Why is the suicide rate in construction so much worse? There are many challenges facing construction workers, many of which could make them more vulnerable to mental ill-health, including:
- Intense workloads and pressures
- Long working hours and the potential inability to influence these
- Travel, commuting and living arrangements
- Workplace conditions and facilities
- Time spent away from home, friends and family
- Overall work-life balance
- Continued stigma of mental health, especially in a male-dominated environment
- Job insecurity.
We are seeing increased discussion of mental health in the media(including social media) and in the workplace, which is helping to tackle the issues of stigma and raise awareness. This is good but we need to go beyond the discussions. OSH professionals and businesses need to realise the benefit of investing time, energy and money into supporting the wellbeing of workers.

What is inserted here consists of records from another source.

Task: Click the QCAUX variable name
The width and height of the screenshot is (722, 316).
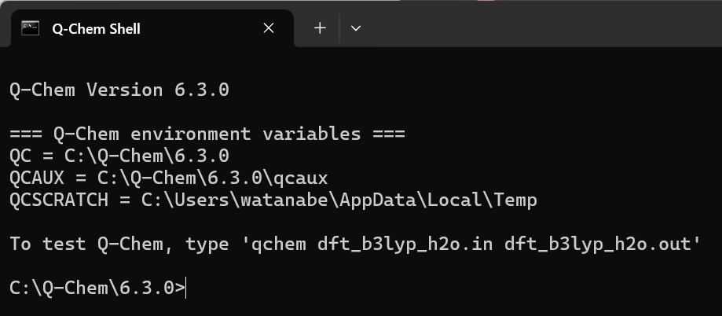Action: point(37,178)
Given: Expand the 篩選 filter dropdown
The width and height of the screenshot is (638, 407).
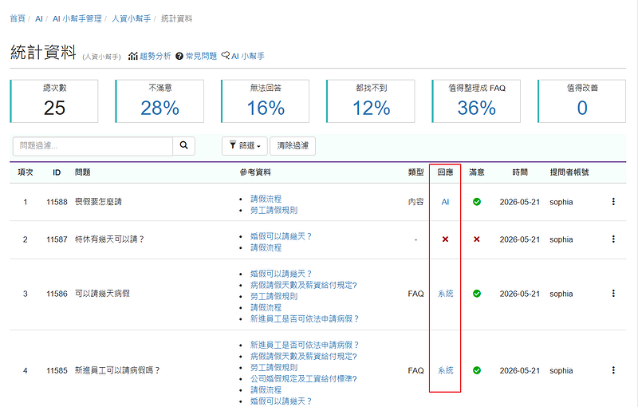Looking at the screenshot, I should coord(245,146).
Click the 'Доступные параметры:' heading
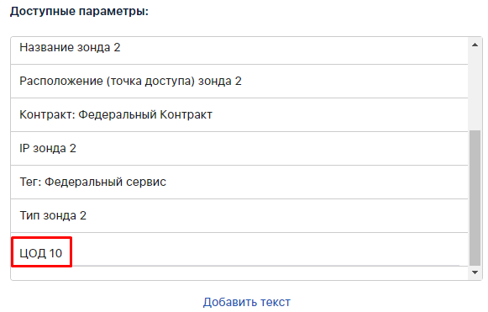The width and height of the screenshot is (488, 312). 79,12
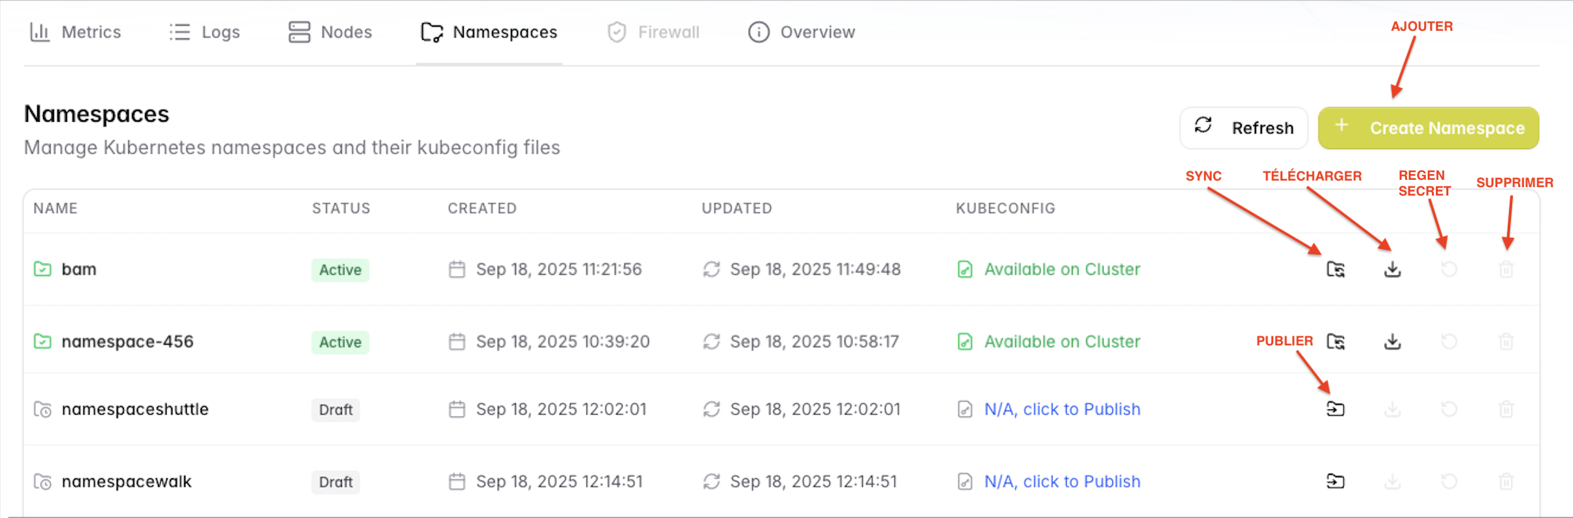Click trash icon for namespace-456
The width and height of the screenshot is (1573, 518).
pyautogui.click(x=1506, y=341)
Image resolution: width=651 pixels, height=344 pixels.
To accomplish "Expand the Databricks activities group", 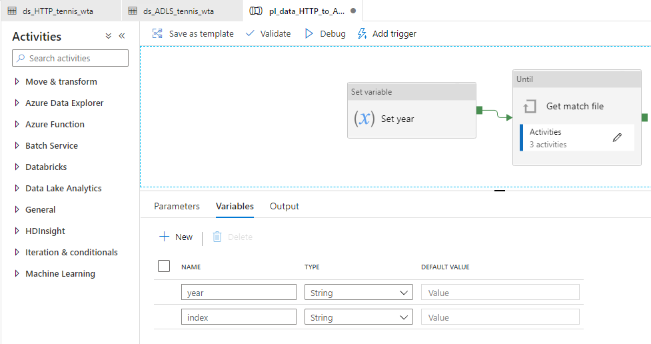I will click(x=17, y=167).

Creating a thriving workforce brings business benefits and monetary value in terms of increased productivity and reduced absenteeism. Did you know that for every £1 invested in employee mental health, the average return for employers is up to £5.30 (Deloitte, 2022). Financial benefit shouldn’t be the decider, but for many businesses, unfortunately, it will be. Yet, the financial benefits will greatly exceed the investment, particularly when it comes to proactive interventions. These show the highest return.
This isn’t me saying all businesses need to invest a lot of money to manage wellbeing. Even the smallest companies can reap the benefits of positive mental wellbeing without huge investment. There are so many charities with amazing resources and support available to people and businesses, including those in construction, such as Mates in Mind, Lighthouse Club and Andy’s Man Club.
Many businesses are trying to act and support their workers, which is great to see. The extent to which I hear mental health and wellbeing being actively discussed now, compared to 10 years ago, is incredible. But we also need to practice what we preach; we need to put our money where our mouth is.
We see many businesses implementing tertiary (reducing harmful effects of exposure to psychosocial hazards through corrective and supportive actions) and secondary (increase resource to support workers to deal with psychosocial risks by raising awareness and understanding) measures to support their employee’s wellbeing. They’re doing this through Employee Assistance Programmes, Mental Health First Aiders and mental health awareness training. All of these are extremely valuable, and I do not want to underestimate that. A lot of good has come through making these reactive initiatives more available to people and will continue to do so.
However, there needs to be enhanced focus on prevention as well as reaction. This brings us to the primary measures – those at organisational level control to prevent or reduce harmful effects and promote wellbeing (by introducing more protective factors). This is also where it can become more difficult for some businesses and OSH professionals – we need to assess what our key hazards and risks are in order to implement effective preventative strategies, as we would for any health and safety risk. I believe client organisations can also play a key role in this transition that we all want to see, since they can set wellbeing expectations of the supply chain, and influence the time and costs for works.
So, ask yourself:
- How proactive are your mental health and wellbeing measures in the workplace?
- What is your wellbeing policy and strategy? How is this implemented so that it is lived and breathed across the organisation? Is it successful and regularly reviewed?
- Are you aligning to ISO 45003 to manage your psychological risks in the workplace?
- How are you proactively preventing ill-health from occurring in the workplace and in the community?